Exercise 1. Slutsky (Cobb-Douglas) The utility function is u = x1x2, and the budget constraint is m = p1x1 + p2x2. a) Derive the optimal demand curve for good 1, x1(m,p1), and good 2, x2(m, p2). b) Assume m=160, p1=8 and p2=1. Based on your answer in part a, what is the optimal consumption bundle (x1,x2)? c) Suppose price of good 1 falls to p1’=2 (while m=160 and p2=1 still). Using your answer in part a, find the new optimal consumption bundle (x1M,x2M). In a graph with p1 in the vertical axis and x1 in the horizontal axis, plot your results from parts b and c. Draw the Marshallian demand curve for good 1. d) Consider your answer in part b as your endowment of good 1 and good 2. With new prices (p1’=2, p2=1), how much is this endowment worth? Define this amount as mS, and the change in income, Δm=m-mS, as the income “compensation” to keep purchasing power unchanged despite the change in prices. e) Using the new prices (p1’=2, p2=1), and the compensated income, mS, find the new optimal consumption bundle (x1S,x2S): that is x1S(mS,p1’) and x2S(mS,p2). In a graph with p1 in the vertical axis and x1 in the horizontal axis, plot your results from parts b and e. Draw the Slutsky demand curve for good 1. f) How does the Marshallian demand from part c compares to the Slutsky demand in part e? What is the substitution effect and the income effect for both good 1 and good 2? Exercise 2. Hicks (Cobb-Douglass) The utility function is u = x1x2, and the budget constraint is m = p1x1 + p2x2. a) Derive the optimal demand curve for good 1, x1(m,p1), and good 2, x2(m, p2). For m=160, p1=8 and p2=1, what is the optimal consumption bundle (x1,x2)? b) Changing only price of good 1 to p1’=2, find the new optimal consumption bundle (x1M,x2M). Plot the initial x1 you found in part a and the new x1M. Draw the Marshallian demand curve for good 1.

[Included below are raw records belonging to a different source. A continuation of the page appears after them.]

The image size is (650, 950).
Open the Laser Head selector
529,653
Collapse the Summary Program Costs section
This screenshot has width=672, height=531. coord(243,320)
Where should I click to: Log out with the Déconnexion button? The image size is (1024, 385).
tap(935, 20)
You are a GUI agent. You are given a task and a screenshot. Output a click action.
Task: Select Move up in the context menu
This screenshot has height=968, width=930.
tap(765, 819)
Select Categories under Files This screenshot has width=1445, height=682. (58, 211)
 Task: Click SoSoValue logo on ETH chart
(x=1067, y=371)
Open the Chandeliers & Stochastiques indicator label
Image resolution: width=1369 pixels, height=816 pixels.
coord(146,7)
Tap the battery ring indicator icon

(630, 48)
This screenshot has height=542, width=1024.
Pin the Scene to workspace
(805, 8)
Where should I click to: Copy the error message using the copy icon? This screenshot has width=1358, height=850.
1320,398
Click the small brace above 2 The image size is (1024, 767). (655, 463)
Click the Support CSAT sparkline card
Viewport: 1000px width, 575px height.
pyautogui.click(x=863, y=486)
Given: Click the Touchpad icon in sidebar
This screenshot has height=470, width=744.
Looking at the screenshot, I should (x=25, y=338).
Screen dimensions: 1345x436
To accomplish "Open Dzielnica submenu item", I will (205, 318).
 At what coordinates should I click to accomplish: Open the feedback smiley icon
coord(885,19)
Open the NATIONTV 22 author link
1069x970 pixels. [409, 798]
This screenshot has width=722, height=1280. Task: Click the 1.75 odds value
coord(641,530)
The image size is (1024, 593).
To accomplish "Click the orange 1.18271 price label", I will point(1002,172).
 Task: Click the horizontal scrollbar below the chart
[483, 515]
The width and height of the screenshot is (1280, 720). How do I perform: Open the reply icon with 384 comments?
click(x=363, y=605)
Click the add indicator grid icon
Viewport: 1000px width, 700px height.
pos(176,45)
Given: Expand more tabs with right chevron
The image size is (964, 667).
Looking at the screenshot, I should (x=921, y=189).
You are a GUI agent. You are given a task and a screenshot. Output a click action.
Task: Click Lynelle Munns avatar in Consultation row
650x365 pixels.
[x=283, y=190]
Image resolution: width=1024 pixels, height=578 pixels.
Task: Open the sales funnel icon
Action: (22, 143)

c) Define as uH the utility amount you get from consumption bundle in part a? Find an alternative consumption bundle (x1H,x2H) that gives you the same utility (uH=x1x2), but that satisfies the optimal condition MRS=p1’/p2 with the new prices (p1’=2 instead of p1=8). d) In a graph with p1 in the vertical axis and x1 in the horizontal axis, plot your result from part a and c. Draw the Hicks demand curve for good 1. e) How does the Marshallian demand from part b compares to the Hicks demand in part d? What is the substitution effect and the income effect for both good 1 and good 2?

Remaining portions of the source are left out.